When she told me this story, I felt a shiver creep up my spine, and I laughed uncomfortably and loudly. What really separated my cousin from this other homonymous second/third cousin of ours and set them on their parallel but widely different courses? I couldn’t shake that feeling of alternate realities, where you have two options and somehow you take both: The Robert Frost poem, except the narrator splits in two and walks the road less traveled by, and the other one too. Usually you can’t see what happened to the other you—but here was a small glimpse. I also kept thinking about these baby girls. One was born to a Betty Dunlap who would love her directly, spend lots of time touching her skin, washing and feeding her, fretting over her needs. The other mother was not allowed to do the same, and we cannot know more than that. These two babies entered the world, but without the same structural support to build from. Their lives will be vastly different. It’s not to the credit or discredit of these babies. They were just born, both to women named Betty Dunlap, and now they have to go about making a life. Who deserves admiration for being born into comfort? Who deserves scorn and trouble for being born otherwise? Privilege, money, power, and love are often arbitrary. Our value systems can be autocratic and cruel.
Unexpected things will bring this story from the depths to the surface of my mind, most recently the news that President Biden, as part of the “American Rescue Plan,” is pushing for a monthly payment to parents to help cover the basic costs of raising children. There are lots of particularities, but the basic idea is that the IRS gives parents a credit up to $3,600 a year (depending on the child’s age and the parent’s income) for each child 17 or under, dispersed as a monthly payment starting in July and running through 2021. Known as the “child tax credits,” these monthly payments acknowledge that every parent has a mountain of costs associated with their child, and if we as a society want to function, we are much better off helping with the basics so no one is left with nothing. It’s a small step in the right direction, and one I hope stays for the longterm. Some people have described it as our first real exploration of what a Universal Basic Income program could do. My friends in Germany have told me they have permanent programs like this, which create a level of security and ease every month. They know they will be able to afford books, shoes, the small things that always add up. “It’s wonderful to live in a place where childhood is celebrated,” one told me, after she moved from Boston to Berlin, implying a mountain of sadness during her time in Boston, and more to these payments than mere money.
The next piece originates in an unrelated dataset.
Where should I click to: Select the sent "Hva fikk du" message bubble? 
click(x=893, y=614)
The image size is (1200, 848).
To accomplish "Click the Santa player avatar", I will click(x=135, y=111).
What if the unknown Betty Dunlap had a little more ease? Again, I do not know! But I want to live in a country where we care about our kids enough that we give their parents a foundation of support. Another example of a program that will benefit everyone but is targeted at parents and kids is Universal Pre-K, which Multnomah County voters funded in our last election cycle. (Sarah Mirk made an amazing comic describing how the bill was created and passed. It’s an excellent primer on how to get a bill on the ballot if that’s something you’re interested in learning about.) If these programs work collectively, it means fewer instances where stand-out individuals, say my cousin, are asked to do something that feels Herculean. If and when we have these programs, we must stay diligent that they serve real people, not generalized ideas of them. Why would we want anything less than multiple layers of support?
Such a difficult topic. Some might find it "socialism" -- the "S" word. Here we acknowledge the "luck of the draw. " Let's just call it "humanity."